### REQUIRED WORK
Copy each line below in which the string "computer" occurs.

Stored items
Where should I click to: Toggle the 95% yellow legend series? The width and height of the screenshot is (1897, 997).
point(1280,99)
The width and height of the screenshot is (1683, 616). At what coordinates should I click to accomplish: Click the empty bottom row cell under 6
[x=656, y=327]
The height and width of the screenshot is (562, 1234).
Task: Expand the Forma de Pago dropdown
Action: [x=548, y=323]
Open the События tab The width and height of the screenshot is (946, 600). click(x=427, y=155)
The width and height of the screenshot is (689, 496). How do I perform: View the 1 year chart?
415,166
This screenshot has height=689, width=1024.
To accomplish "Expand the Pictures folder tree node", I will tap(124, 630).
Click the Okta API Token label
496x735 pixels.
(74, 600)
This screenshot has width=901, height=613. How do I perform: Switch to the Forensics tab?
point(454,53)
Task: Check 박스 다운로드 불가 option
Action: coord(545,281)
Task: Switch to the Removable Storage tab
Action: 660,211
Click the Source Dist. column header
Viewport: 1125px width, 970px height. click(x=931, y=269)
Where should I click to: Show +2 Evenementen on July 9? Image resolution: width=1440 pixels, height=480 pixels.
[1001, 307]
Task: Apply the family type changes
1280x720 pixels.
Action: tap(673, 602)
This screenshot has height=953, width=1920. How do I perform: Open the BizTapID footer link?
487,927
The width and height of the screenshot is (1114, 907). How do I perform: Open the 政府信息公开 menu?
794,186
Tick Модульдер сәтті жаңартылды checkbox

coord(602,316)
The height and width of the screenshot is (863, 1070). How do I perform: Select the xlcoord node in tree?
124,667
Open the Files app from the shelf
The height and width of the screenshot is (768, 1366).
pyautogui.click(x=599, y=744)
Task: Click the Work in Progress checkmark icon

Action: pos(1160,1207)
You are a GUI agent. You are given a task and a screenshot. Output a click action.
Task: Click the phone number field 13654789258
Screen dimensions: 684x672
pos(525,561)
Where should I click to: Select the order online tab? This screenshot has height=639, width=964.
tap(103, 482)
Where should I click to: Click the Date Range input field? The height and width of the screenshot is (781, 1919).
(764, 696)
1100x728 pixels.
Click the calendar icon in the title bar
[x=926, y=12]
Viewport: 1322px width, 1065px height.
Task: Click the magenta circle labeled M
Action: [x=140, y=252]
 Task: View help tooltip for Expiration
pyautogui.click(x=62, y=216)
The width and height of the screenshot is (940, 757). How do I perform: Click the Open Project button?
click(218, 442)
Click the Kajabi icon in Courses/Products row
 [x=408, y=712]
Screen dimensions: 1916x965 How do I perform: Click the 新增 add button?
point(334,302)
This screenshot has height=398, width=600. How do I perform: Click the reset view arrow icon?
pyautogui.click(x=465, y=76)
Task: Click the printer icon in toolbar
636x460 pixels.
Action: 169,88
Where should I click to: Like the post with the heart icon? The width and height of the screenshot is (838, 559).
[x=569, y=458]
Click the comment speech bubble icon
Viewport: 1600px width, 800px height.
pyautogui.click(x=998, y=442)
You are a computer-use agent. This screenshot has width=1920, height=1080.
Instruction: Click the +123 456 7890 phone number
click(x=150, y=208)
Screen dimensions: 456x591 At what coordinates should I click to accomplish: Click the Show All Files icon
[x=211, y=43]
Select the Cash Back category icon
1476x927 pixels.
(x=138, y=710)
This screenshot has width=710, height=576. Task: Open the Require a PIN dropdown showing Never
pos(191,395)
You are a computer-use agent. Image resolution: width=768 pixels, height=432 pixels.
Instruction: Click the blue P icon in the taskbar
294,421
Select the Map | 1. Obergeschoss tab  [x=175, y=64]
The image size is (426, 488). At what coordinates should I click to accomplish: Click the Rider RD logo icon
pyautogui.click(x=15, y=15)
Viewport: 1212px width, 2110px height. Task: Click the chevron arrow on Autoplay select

### RESPONSE FOR THIS EXERCISE
You are a computer-use agent. This screenshot has width=1920, height=1080.
You are a computer-use agent. Image resolution: width=768 pixels, height=432 pixels.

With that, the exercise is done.